#### TASK DATA ####

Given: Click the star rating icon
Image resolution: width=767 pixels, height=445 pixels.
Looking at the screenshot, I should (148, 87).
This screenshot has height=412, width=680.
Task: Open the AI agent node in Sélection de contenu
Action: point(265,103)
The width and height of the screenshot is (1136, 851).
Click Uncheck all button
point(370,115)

####
#### TASK DATA ####

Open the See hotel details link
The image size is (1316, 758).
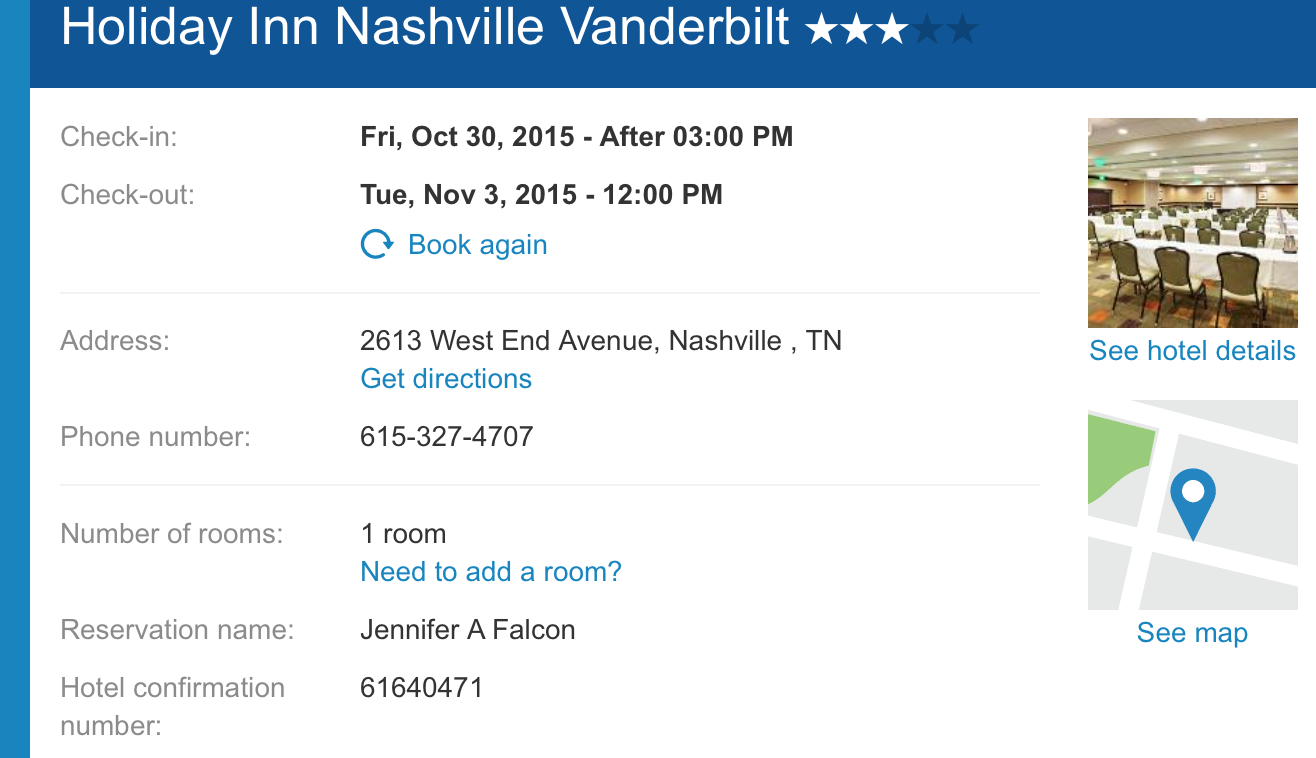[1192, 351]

####
#### TASK DATA ####

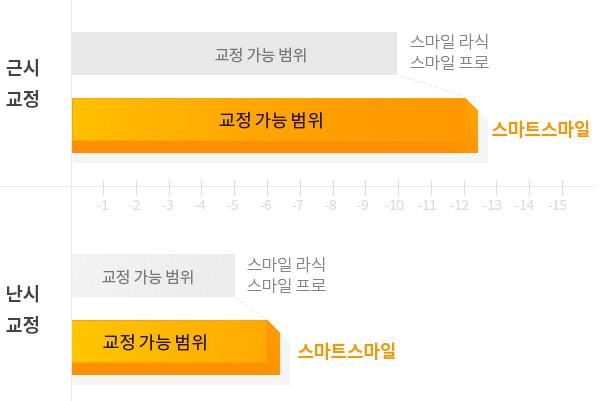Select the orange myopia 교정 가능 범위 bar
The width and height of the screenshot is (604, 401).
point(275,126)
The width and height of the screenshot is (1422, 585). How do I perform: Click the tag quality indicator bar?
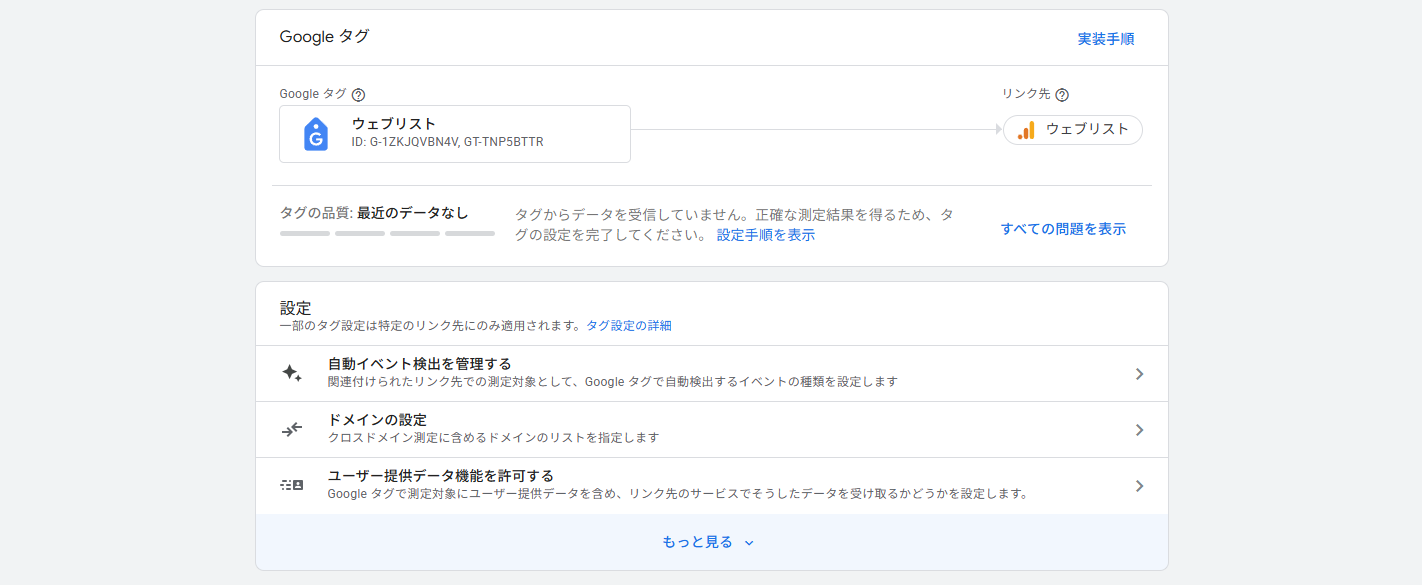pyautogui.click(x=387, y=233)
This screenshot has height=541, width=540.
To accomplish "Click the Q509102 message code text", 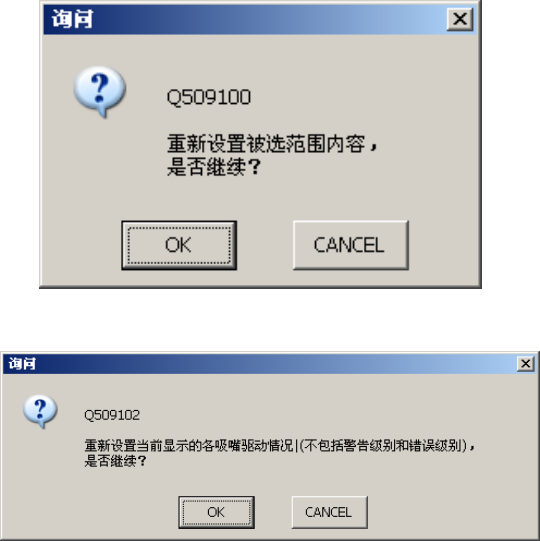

####

_EXERCISE INSTRUCTIONS_
Your answer must be everything above from the line with "This screenshot has height=541, width=540." down to the line with "the Q509102 message", word for word, and no pictures.

_RESULT BELOW_
This screenshot has height=541, width=540.
To accomplish "Click the Q509102 message code text", 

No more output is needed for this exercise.